As a 24/3000 MultiPlus-II (or EasySolar-II) does only support charging of up to 70A (resulting in a nominal charging power of 24V * 70A = 1680W), we would still be 55A “short” of the desired maximum charge current of 125A. With the EasySolar-II GX or the MultiPlus-II GX there is no 24/5000 version and the MultiPlus-II 24/5000 uses considerably more power (18W vs 13W) and is way heavier (30kg vs 26kg [including MPPT charger] vs 20kg). In addition the inverter would be massively oversized as the maximum expected inverter power would be limited to 8* 3.65V * 125A = 3200W (^=4000VA), anyway.

So, I came to the conclusion the least expensive and space/cost-efficient solution would come in the form of a Victron Skylla-TG 24/50A Charger:

  1. Weight: 5.5kg
  2. Price around 500,00 GBP
  3. Dimensions: H 365mm * W 250mm * D 147mm

So, with the combined power of the EasySolar-II and the Skylla-TG (70A + 50A = 120A), I can now theoretically charge at 8 * 3.2V * 120A = 3072W – near the maximum supported power. As the charge current will probably reduce at around 80% SOC, my 24V battery can be charged from 40% to 80% within one hour – at a price of less than 30p per Kilowatt (or 90p the hour)!

Here a comparison with some smaller generators:

  1. a Honda EU10i will deliver 900W with 0.538l
    (around 1671W/l or 0.598l per 1000W)
  2. a Honda EU22i will deliver 1800W with 1.075l
    (around 1675W/l or 0.597l per 1000W)
  3. a Honda EU32i will deliver 2600W with 1.394l
    (around 1865W/l or 0.536l per 1000W)

If one liter of E7 costs roughly 1.50 GBP, the price per 1000W is between 0.80 GBP and 0.90 GBP.

Comparison of different charging options

And with a standard vehicle alternator of 100A the maximum charge current for a battery would not exceed 60A. So, a realistic amount of power to charge the battery with a running engine is around 12V * 60A = 720W. If we expect the vehicle to use 2l per hour running idle, the price for 1000W would sum up to over 4.17 GBP – not cheap.

Only the Honda EU32i comes near to the maximum charging power of 3200W/h. But the initial cost for the inverter and the price per 1000W is far beyond the cost of an additional AC charger, a Type 2 adapter and the energy cost at the EV charging station. And ideally, the energy from the EV charging station is “greener” than the energy from the vehicle or stand-alone generator.

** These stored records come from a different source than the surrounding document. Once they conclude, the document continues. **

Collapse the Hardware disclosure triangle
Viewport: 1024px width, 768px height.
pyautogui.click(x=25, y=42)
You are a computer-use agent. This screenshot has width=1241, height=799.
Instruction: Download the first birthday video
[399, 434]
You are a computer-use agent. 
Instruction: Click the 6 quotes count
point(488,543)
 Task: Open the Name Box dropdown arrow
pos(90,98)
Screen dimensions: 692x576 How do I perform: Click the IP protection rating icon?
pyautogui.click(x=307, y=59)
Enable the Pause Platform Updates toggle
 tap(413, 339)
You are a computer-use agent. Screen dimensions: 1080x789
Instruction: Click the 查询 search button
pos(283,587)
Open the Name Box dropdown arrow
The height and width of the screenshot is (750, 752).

Note: I did not write about solar panels at all. The reason for this is our special “use case” where we are mainly in northern europe where during autumn and winter there are very little hours of sunlight – at a time when we need energy the most. Plus, only two of our vehicles have actually space on the roof for solar panels.

This is my current take on charging larger leisure batteries. What is your opinion on this?